Four days after the court ruling, one of the plaintiffs in the case, an Eritrean man who was on board the Dicciotti, said that he had been motivated by a desire for justice. “I wasn’t interested in compensation but in ascertaining the responsibility of those who implemented those decisions” he said, adding: “It was an injustice. They deprived us of our freedom and of the ability to ask for asylum without us having committed any crime”. Commenting on the negative reactions that followed the court ruling, the man’s lawyer, Alessandro Ferrara, said that he felt that the judges had merely “reiterated consolidated principles”. “There is nothing political here, because fundamental rights are safeguarded regardless of citizenship, the colour of skin and social background,” he added.

The Italian National Press Federation (FNSI) has launched legal action against the government over the recent spyware scandal. On 19 February, the FNSI submitted a criminal complaint to prosecutors in Rome after President of the Chamber of Deputies Lorenzo Fontana invoked a rule which allowed the government to refrain from answering questions on its alleged use of spyware to hack mobile phones belonging to journalists, refugee rights activists and other critics on the grounds that all unclassified information had already been shared. FNSI Secretary General Alessandra Costante said: “We want clarity. We want journalists to be able to do their job without the risk of being intercepted”. “We’re dealing with facts that not only violate the criminal code but the constitution itself,” she added. The founder of the SAR NGO Mediterraneanea Saving Humans, Luca Casarini, who was one of the seven people in Italy who received a message from WhatsApp telling them that their phone had been hacked, said: “By refusing to answer the questions in parliament, the government is laying bare its deep difficulties”. “Regardless of which agency deployed this spyware against me, these wiretaps are entirely illegal. There is no doubt that the targets are political opponents of the government,” he added.

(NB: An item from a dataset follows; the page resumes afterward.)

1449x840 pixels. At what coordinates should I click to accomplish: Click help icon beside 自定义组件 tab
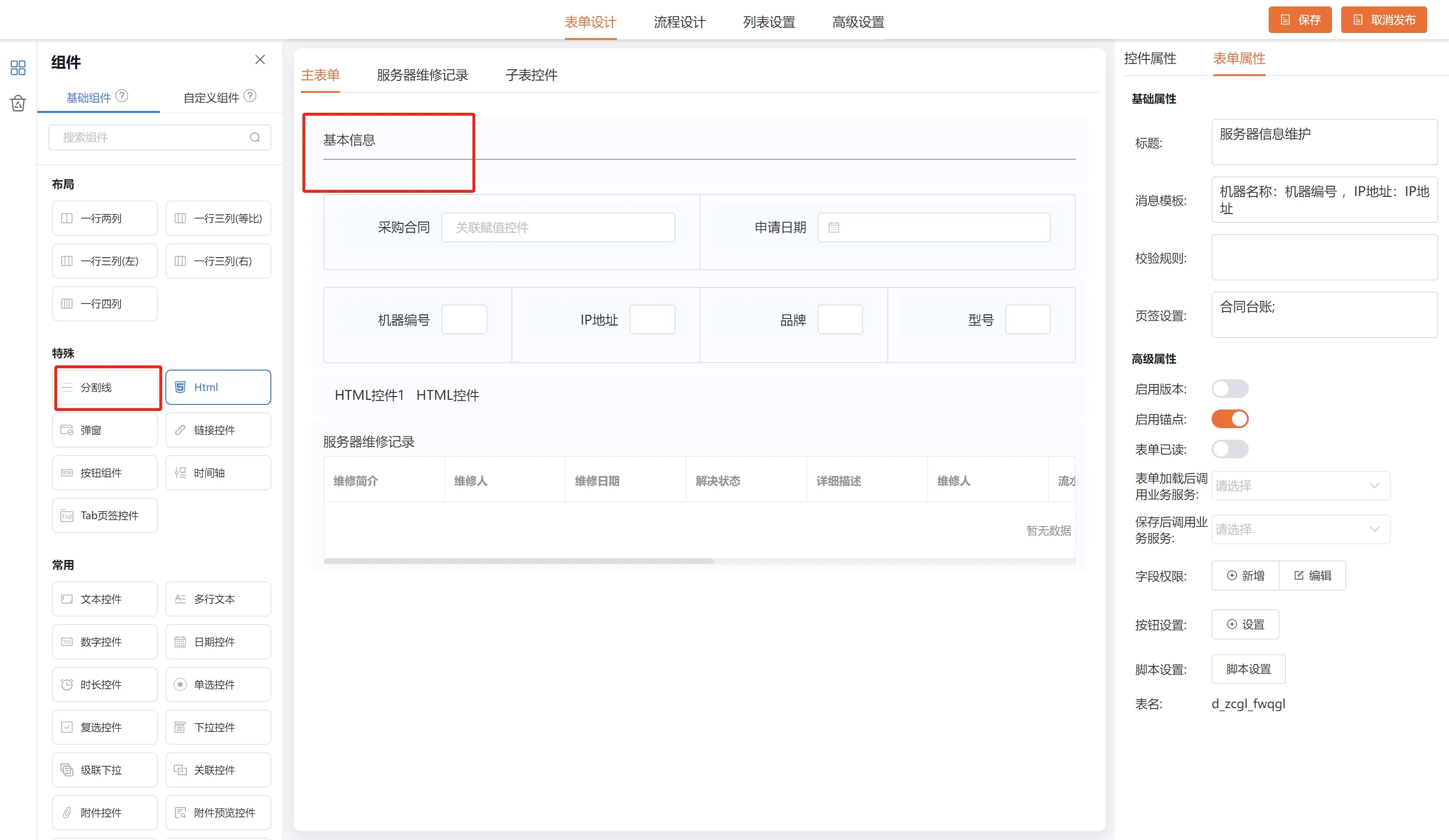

A new NGO report has condemned the detention centres in Albania and called for their closure. The report, which was published by the Asylum and Immigration Working Group (TAI), a coalition of NGOs that includes several ECRE member organisations, is based on information gathered during three monitoring missions to the centres in Shëngjin and Gjadër since October 2024. Speaking in a press conference to mark the launch of the report on 25 February, Nazzarena Zorzella from ECRE member organisation the Association for Juridical Studies on Immigration (ASGI) said: “During our mission, we found that asylum seekers are not adequately informed about the complexity of the procedure to which they are subjected. This lack of information and clarity has the effect of a clear violation of the right to defence, which in turn compromises the right to asylum”.

In addition to contributing to the TAI report, ASGI has also published an analysis of the compatibility of the Italy-Albania Protocol with EU law. The new policy paper identifies several critical issues, including “ineffective screening of ‘vulnerable’ people”, “lack of effective legal information for asylum seekers detained in Albania” and “arbitrary detention of asylum seekers in centres located in Albania” and concludes that the Protocol and its implementation “undermine the application of harmonised rules and obligations under Union law” and harm both the Common European Asylum System and the rights and guarantees that EU member states have to grant to people in need of international protection. It includes ASGI’s recommendation for the European Commission to “act as soon as possible to ensure compliance with EU law” and its rejection of the possibility of transforming the two centres into repatriation centres.